WHAT IS REQUIRED:
Gather all lines in the records below that include the word "window".

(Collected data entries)
--------------------------------------------------
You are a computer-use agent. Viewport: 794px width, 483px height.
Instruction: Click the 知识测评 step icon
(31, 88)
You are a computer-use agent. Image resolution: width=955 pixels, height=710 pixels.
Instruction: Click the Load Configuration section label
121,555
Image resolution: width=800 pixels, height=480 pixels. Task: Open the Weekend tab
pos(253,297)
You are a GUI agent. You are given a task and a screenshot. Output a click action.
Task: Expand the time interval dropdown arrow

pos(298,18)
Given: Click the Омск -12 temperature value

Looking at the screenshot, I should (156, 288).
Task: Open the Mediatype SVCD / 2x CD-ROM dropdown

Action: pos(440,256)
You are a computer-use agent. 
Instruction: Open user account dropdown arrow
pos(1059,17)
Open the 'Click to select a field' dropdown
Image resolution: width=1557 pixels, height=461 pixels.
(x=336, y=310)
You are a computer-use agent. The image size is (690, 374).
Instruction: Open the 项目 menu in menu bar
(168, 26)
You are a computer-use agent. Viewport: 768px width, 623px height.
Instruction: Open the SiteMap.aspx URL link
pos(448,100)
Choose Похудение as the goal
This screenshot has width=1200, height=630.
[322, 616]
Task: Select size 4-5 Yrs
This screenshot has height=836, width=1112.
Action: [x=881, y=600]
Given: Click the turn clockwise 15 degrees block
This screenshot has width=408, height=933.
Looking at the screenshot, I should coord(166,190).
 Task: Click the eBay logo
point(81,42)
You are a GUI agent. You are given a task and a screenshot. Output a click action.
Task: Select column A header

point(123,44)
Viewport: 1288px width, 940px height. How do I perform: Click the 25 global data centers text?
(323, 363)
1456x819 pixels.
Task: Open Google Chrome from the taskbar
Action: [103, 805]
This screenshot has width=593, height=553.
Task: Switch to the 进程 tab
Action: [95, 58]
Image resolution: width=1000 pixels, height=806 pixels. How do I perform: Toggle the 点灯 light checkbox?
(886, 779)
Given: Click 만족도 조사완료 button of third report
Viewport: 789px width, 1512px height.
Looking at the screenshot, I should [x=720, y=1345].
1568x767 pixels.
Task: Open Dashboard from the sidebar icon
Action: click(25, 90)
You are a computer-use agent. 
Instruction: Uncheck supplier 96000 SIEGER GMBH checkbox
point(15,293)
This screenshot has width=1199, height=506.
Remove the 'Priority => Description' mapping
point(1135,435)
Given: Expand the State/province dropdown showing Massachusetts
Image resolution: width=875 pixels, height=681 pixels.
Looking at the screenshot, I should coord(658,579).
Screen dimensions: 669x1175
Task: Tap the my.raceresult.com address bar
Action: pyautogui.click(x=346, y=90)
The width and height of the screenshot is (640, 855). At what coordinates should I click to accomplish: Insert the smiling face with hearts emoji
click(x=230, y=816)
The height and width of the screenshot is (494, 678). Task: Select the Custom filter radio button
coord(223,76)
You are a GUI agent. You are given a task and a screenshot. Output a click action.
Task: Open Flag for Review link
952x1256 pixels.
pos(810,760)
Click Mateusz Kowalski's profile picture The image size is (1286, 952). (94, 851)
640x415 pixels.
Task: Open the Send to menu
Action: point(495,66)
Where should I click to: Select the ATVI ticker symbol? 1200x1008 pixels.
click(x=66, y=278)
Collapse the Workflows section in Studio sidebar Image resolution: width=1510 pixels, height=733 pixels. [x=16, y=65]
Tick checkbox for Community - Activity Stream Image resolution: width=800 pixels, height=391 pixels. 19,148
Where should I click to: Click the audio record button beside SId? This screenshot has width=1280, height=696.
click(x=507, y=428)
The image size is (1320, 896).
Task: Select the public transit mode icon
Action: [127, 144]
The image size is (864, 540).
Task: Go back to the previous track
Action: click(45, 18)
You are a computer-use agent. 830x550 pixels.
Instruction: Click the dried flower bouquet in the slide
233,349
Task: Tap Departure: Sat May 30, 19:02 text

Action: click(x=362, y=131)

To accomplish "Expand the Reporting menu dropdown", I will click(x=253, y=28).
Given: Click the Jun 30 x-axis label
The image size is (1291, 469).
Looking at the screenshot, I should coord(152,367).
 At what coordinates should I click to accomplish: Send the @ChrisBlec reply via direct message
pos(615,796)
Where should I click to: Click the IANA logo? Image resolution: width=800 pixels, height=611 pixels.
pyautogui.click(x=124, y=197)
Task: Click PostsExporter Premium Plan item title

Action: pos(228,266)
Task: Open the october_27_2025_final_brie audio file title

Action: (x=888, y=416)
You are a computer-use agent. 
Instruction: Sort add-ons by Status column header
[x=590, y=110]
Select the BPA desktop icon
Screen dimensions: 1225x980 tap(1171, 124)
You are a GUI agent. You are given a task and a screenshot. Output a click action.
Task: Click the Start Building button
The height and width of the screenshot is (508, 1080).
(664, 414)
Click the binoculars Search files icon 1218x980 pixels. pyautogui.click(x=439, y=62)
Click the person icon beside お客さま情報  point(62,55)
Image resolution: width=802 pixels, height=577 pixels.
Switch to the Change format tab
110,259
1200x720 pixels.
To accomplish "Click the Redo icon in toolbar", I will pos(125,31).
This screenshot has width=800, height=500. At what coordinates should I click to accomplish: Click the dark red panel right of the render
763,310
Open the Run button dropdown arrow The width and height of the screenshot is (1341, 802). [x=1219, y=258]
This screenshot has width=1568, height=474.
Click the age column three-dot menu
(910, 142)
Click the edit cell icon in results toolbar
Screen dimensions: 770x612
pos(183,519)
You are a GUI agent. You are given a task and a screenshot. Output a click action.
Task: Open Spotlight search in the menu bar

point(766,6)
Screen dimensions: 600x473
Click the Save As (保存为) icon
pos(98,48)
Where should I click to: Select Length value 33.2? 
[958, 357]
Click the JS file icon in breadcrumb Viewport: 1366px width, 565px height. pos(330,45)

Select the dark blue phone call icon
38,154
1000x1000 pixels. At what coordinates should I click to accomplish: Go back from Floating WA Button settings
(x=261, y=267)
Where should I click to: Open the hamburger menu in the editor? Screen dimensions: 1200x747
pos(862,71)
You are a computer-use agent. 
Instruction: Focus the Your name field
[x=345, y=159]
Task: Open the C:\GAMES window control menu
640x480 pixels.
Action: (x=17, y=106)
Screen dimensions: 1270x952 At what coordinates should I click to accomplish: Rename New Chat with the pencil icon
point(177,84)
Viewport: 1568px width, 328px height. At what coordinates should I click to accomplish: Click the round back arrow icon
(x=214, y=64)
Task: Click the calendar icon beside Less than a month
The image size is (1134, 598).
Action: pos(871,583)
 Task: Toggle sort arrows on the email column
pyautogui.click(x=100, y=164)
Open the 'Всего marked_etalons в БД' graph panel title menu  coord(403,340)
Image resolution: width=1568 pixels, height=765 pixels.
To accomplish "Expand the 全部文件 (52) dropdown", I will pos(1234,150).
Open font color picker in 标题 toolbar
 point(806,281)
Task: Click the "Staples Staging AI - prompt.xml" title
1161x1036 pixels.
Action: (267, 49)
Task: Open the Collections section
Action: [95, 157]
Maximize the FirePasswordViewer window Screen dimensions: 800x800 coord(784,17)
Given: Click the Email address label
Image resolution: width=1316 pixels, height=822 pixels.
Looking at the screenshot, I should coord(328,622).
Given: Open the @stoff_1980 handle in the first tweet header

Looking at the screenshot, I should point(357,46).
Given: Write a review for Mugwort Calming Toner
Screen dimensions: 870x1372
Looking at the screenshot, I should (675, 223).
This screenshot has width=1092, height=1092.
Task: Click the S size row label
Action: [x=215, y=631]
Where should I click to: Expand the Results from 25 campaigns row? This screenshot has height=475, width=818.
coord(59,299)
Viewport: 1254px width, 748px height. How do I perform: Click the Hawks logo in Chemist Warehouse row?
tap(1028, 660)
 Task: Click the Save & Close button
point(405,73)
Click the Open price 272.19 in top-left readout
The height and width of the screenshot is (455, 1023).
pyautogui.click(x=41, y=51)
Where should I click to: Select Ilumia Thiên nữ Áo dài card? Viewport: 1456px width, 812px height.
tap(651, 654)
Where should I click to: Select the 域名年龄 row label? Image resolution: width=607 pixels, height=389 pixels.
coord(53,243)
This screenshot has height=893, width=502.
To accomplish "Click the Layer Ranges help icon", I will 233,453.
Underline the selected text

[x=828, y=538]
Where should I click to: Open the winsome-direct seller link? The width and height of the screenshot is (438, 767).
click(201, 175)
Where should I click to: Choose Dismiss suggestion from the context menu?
--------------------------------------------------
SOLUTION:
Task: Open the C:\GAMES window control menu
Maximize the FirePasswordViewer window Screen dimensions: 800x800 coord(784,17)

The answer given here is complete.